3. Bagaimana kriteria-kriteria orang yang berakhlak?
Indikator Manusia Berakhlak
Indikator manusia berakhlak (husn al-Khuluk), kata Al-Gazali, adalah
tertanamnya iman dalam hatinya. Sebaliknya manusia yang tidak berakhlak
(su’al- khuluq) adalah manusia yang ada “Nifaq” artinya sikap mendua terhadap
tuhan. Tidak ada kesesuaian antara hati dan perbuatan. Iman bagaikan akar bagi
sebuah tumbuhan. Seuah pohon tidak akan tumbuh pada akar yang rusak dan
keropos. Sebaliknya sebuah pohon akan baik tumbuhnya bahkan berbuah jika
akarnya baik. Amal akan bermakna jika berpangkal pada iman, tetapi amal tidak
membawa makna apa-apa apabila tidak berpangkal pada iman. Demikian juga
amal tidak bermakna apabila amal tersebut berpangkal pada kemunafikan. Hati
orang beriman itu bersih, didalamnya ada pelita orang yang bersinar dan hati
orang kafir itu hitam dan malah terbalik. Taat akan perintah Allah Swt, juga tidak
mengikuti keinginan syahwat dapat mengkilaukan hati, sebaliknya melakukan
dosa dan maksiat dapat menghitamkan hati. Barangsiapa melakukan dosa, hatinya
dan barangsiapa melakukan dosa dan menghapusnya dengan kebaikan, tidak akan
gelaplah hatinya hanya cahaya hatinya berkurang.

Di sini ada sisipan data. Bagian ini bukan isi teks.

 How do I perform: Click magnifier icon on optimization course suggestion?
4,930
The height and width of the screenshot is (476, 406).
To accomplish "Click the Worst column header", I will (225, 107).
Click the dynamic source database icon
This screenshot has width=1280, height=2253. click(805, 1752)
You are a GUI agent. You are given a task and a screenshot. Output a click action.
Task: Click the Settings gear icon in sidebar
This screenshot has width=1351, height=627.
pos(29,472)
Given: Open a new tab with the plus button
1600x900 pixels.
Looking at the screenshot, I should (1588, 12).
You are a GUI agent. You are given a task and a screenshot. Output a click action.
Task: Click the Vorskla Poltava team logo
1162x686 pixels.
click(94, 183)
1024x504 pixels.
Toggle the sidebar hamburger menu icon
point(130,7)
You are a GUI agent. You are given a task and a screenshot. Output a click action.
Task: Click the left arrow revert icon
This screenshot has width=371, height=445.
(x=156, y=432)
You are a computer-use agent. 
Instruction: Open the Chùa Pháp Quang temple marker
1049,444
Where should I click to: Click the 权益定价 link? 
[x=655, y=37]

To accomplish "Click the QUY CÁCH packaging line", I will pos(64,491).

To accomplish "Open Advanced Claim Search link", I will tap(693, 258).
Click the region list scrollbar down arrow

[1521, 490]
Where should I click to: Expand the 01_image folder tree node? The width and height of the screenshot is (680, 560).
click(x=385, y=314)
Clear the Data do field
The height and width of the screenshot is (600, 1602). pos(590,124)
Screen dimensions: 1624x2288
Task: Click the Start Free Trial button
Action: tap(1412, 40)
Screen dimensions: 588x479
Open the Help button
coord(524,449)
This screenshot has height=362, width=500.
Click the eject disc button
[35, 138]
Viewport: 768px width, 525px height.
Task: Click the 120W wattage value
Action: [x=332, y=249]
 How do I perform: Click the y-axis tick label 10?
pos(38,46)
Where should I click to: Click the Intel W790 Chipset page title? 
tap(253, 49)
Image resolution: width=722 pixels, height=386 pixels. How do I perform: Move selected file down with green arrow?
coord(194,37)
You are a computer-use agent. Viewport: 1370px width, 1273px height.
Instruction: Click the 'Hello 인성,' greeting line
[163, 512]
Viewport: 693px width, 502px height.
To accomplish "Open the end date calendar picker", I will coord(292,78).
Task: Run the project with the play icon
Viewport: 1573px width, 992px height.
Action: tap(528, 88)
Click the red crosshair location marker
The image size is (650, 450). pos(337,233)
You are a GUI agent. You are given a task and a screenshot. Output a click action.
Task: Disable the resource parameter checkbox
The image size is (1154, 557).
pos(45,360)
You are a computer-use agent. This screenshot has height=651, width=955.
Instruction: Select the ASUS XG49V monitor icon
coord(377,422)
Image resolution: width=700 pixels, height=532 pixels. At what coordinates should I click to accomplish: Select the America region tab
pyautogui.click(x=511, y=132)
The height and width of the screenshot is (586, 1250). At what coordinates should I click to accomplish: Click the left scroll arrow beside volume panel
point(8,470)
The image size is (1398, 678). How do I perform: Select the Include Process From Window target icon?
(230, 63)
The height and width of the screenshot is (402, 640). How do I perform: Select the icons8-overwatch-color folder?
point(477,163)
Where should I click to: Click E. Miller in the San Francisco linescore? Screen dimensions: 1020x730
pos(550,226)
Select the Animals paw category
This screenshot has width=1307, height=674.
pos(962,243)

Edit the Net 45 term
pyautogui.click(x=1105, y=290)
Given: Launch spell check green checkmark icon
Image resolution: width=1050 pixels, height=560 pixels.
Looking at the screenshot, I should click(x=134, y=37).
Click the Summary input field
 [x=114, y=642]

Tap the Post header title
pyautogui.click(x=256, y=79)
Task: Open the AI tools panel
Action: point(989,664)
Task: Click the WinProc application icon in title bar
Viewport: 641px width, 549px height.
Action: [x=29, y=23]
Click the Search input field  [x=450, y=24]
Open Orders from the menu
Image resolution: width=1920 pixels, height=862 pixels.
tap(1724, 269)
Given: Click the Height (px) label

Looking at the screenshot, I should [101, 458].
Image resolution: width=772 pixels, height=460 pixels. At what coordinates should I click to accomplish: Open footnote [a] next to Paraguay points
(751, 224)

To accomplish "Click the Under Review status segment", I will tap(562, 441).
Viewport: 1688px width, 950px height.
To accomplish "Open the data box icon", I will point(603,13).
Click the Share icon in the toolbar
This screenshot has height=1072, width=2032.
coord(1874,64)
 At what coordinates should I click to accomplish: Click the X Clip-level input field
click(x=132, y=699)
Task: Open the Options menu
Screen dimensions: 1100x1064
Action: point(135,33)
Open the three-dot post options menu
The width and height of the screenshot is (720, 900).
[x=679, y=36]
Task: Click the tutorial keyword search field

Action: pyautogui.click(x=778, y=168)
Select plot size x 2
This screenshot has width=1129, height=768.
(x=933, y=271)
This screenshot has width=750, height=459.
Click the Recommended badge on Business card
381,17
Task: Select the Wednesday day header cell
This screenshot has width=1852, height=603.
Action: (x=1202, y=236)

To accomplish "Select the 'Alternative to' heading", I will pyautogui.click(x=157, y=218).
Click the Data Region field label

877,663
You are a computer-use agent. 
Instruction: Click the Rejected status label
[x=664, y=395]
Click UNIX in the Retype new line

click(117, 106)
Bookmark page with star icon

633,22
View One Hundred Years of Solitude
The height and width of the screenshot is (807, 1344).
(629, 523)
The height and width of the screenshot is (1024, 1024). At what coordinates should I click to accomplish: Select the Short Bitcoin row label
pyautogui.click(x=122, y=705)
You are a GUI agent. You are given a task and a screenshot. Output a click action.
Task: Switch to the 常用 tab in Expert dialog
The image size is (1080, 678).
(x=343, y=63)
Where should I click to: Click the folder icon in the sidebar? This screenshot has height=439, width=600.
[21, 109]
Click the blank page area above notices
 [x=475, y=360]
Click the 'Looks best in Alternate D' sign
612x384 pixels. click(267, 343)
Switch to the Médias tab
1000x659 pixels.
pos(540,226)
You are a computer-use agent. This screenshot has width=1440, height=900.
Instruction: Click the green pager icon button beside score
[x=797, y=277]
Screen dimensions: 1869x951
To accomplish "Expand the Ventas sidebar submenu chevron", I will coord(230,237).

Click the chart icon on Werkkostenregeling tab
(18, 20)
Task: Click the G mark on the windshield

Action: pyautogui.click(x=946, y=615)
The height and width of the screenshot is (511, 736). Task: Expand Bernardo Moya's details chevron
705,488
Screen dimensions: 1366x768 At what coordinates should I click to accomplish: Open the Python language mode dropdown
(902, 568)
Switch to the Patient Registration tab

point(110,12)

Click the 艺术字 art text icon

Sufi yang lain mengemukakan tanda-tanda manusia berakhlak, antara
lain sebagai berikut: memiliki budaya malu dalam interaksi dengan sesamanya,
tidak menyakiti orang lain, banyak kebaikannya, benar dan jujur dalam
ucapannya, tidak banyak bicara tetapi banyak bekerja, penyabar, hatinya selalu
bersama Allah, tenang, suka berterimakasih, ridha terhadap ketentuan Tuhan,
bijaksana, hati-hati dalam bertindak, disenangi teman dan lawan, tidak
pendendam, tidak suka mengadu domba, sedikit makan dan tidur, tidak pelit dan
hasad, cinta karena Allah dan benci karena Alllah.
Akhlak dan aktualisasinya dalam kehidupan
Menurut ilmu akhlak akhlak kebiasaan yang baik harus disempurnakan
dan kebiasaan yang buruk harus dihilangkan. Kebiasaan merupakan faktor yang
amat penting dalam membentuk karakter manusia yang berakhlak baik. Kebiasaan
adalah perbuatan yang dilakukan secara berulang-ulang sehingga orang menjadi
mudah mengerjakannya. Oleh karena itu, hendaknya manusia memaksakan diri
(mujahadah) untuk mengulang-ulang perbuatan yang baik sehingga menjadi
kebiasaan dan akhirnya terbentuklah akhlak yang baik dari dirinya. Sejak awal
Nabi menganjurkan agar anak dibiasakan melakukan kewajiban-kewajiban. Nabi
bersabda:
“suruhlah anak-anakmu mengerjakan shalat sewaktu berumur tujuh
tahun, dan ambillah tindakan tegas pada waktu mereka berumur 10 tahun, serta
pisahkan mereka dari tempat tidurnya (H. R. Tirmizi).
Ahmad Amin sebagaimana dikutip Ishaq solih, menyatakan bahwa upaya
mengubah kebiasaan yang buruk adalah dengan hal-hal sebagai berikut:
1. Menyadari perbuatan yang buruk, bertekad untuk meninggalkannya.
2. Mencari waktu yang baik untuk mengubah kebiasaan itu untuk mewujudkan
niat atau tekad semula.
3. Menghindarkan diri dari segala yang dapat menyebabkan kebiasaan buruk itu
erulang.
4. Berusaha untuk tetap berada dalam keadaan yang baik.
5. Menghindarkan diri dari kebiasaan yang buruk dan meniggalkannya dengan
sekaligus.
6. Menjaga dan memelihara baik-baik kekuatan penolakan dalam jiwa, yaitu
kekuatan penolak terhadap perbuatan yang buruk. Perbuatan baik dipelihara
dengan Istiqamah, ikhlas, dan jiwa yang tenang.
7. Memilih teman bergaul yang baik.
8. Menyibukkan diri dengan pekerjaan yang bermanfaat.